Application of these principles to Kingdom's activities in Queens County and the Eastern District indisputably supports a finding of personal jurisdiction, and therefore venue, in this court. Mr. Mo testified that Kingdom shares an office with Dong in Flushing, Queens. (Dec. 26 Tr., at 17, 31.) Moreover, both corporations apparently have employees in Queens, as process was served and accepted at the Flushing address on behalf of both corporate defendants. Mr. Mo testified that he signs checks at the Flushing office. (Id.) Kingdom also maintains a bank account at a Citibank branch located in Flushing, and had, until recently, another bank account at an Asia Bank branch also located in Flushing. (Id. at 12.) Kingdom has a listing in the Queens, but not the Bronx, phone directory. Finally, it should be noted that although Kingdom's Certificate of Incorporation lists New York County as the site of the corporate headquarters, a recent visit to the New York Secretary of State's website disclosed an address in Flushing as the site of the executive office and the address for service of process. Thus, pursuant to C.P.L.R. § 301, Kingdom is undoubtedly doing business in the Eastern District, which subjects it to personal jurisdiction. Furthermore, its contacts with the Eastern District are continuous and systematic, thus satisfying the requirements of Due Process. Accordingly, venue, for Kingdom, is likewise proper in the Eastern District.

II. Preliminary Injunction

A. Standard for Injunctive Relief

The now well-established standard in the Second Circuit for obtaining a preliminary injunction requires a showing of "(a) irreparable harm and (b) either (1) likelihood of success on the merits or (2) sufficiently serious questions going to the merits to make them a fair ground for litigation and a balance of hardships tipping decidedly toward the party requesting the preliminary relief." Jackson Dairy, Inc. v. J.P. Hood Sons, Inc., 596 F.2d 70, 72 (2d Cir. 1979) (per curiam). That standard applies with equal force in cases, such as this one, brought under PACA for injunctive relief. See JSG Trading Corp. v. Tray-Wrap, Inc., 917 F.2d 75, 79 (2d Cir. 1990). Plaintiffs have amply demonstrated that the risk of irreparable harm is present, and that they are likely to succeed on the merits.

SUPPLIED MATERIAL:

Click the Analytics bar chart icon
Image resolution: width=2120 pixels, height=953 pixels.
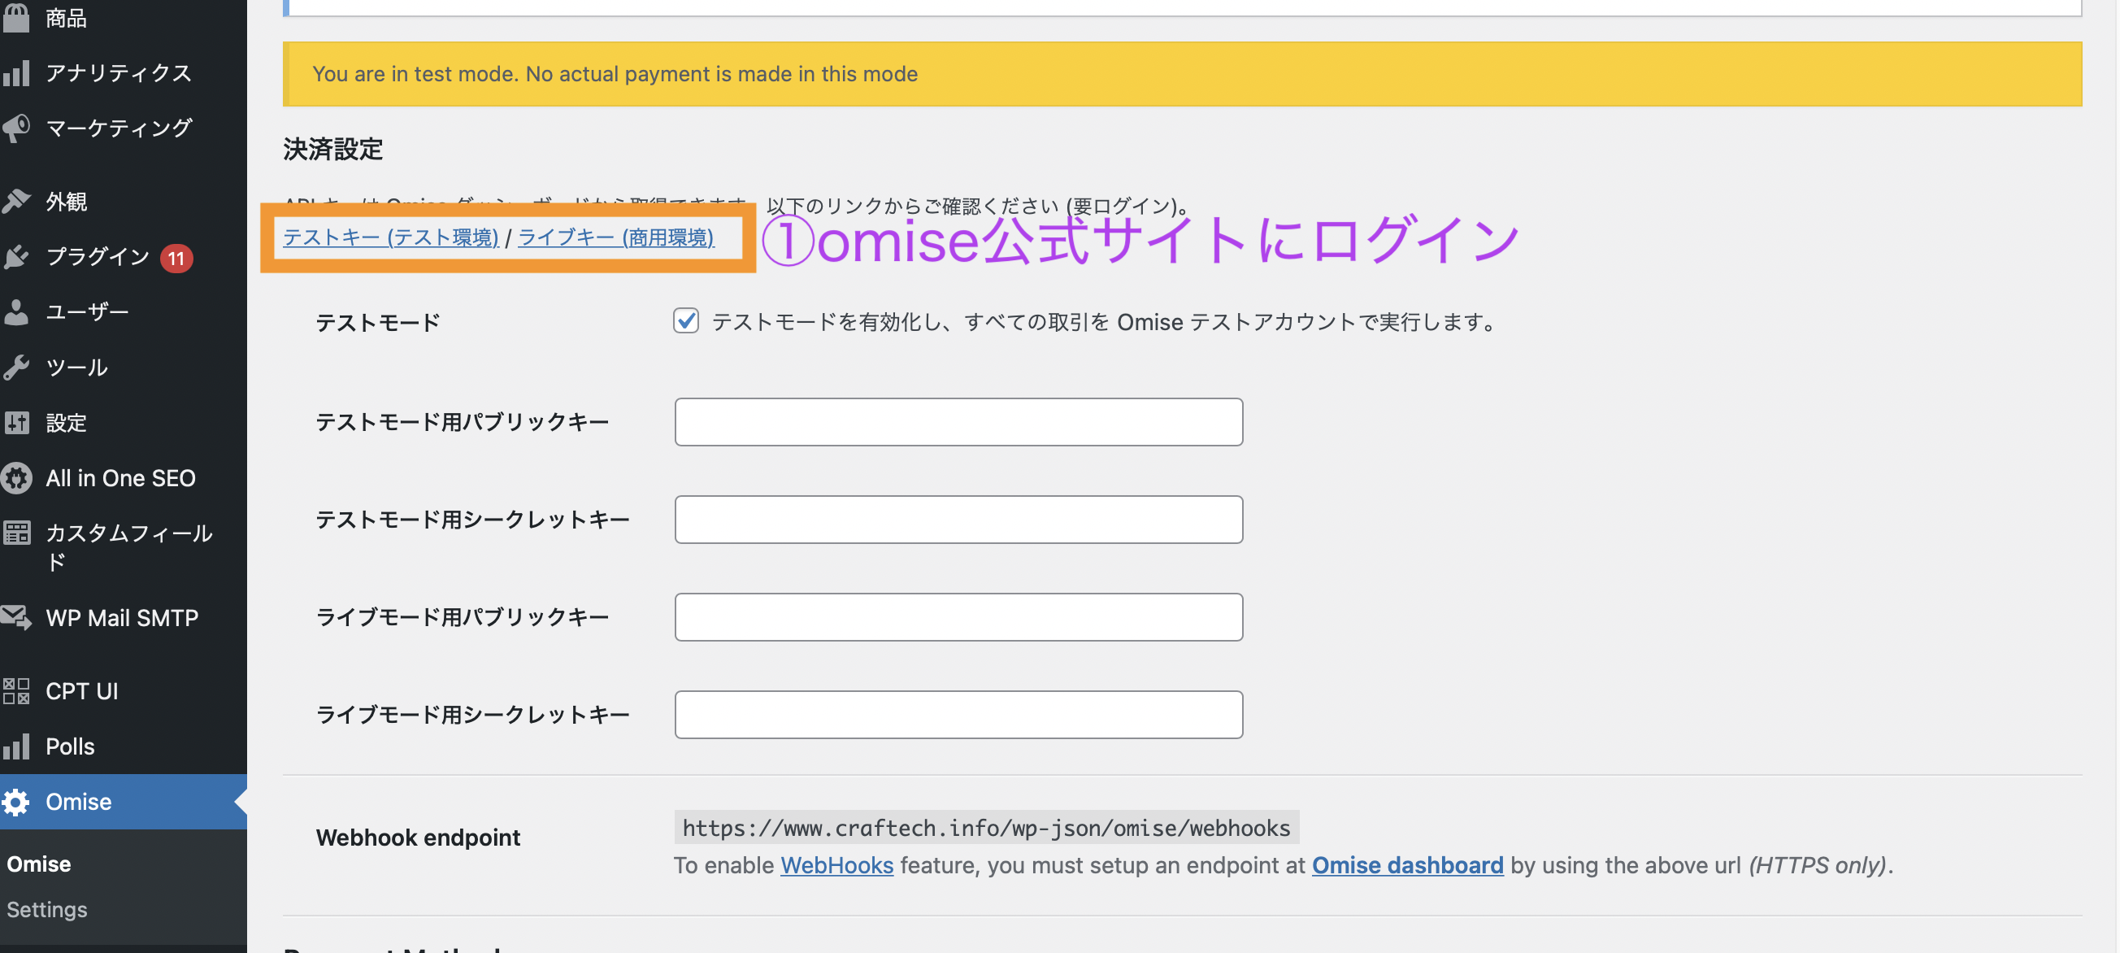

GIVEN PROBLEM A:
Revise the court opinion between "The now well-established" and "on the merits.", inclusive, using "irreparable injury" wherever "irreparable harm" appears.
GIVEN PROBLEM B:
According to the court opinion, at which bank's Flushing branch does Kingdom currently maintain an account?
The listing is separate from the court opinion and stands on its own.

COMPLETE OUTPUT A:
The now well-established standard in the Second Circuit for obtaining a preliminary injunction requires a showing of "(a) irreparable injury and (b) either (1) likelihood of success on the merits or (2) sufficiently serious questions going to the merits to make them a fair ground for litigation and a balance of hardships tipping decidedly toward the party requesting the preliminary relief." Jackson Dairy, Inc. v. J.P. Hood Sons, Inc., 596 F.2d 70, 72 (2d Cir. 1979) (per curiam). That standard applies with equal force in cases, such as this one, brought under PACA for injunctive relief. See JSG Trading Corp. v. Tray-Wrap, Inc., 917 F.2d 75, 79 (2d Cir. 1990). Plaintiffs have amply demonstrated that the risk of irreparable injury is present, and that they are likely to succeed on the merits.

COMPLETE OUTPUT B:
Citibank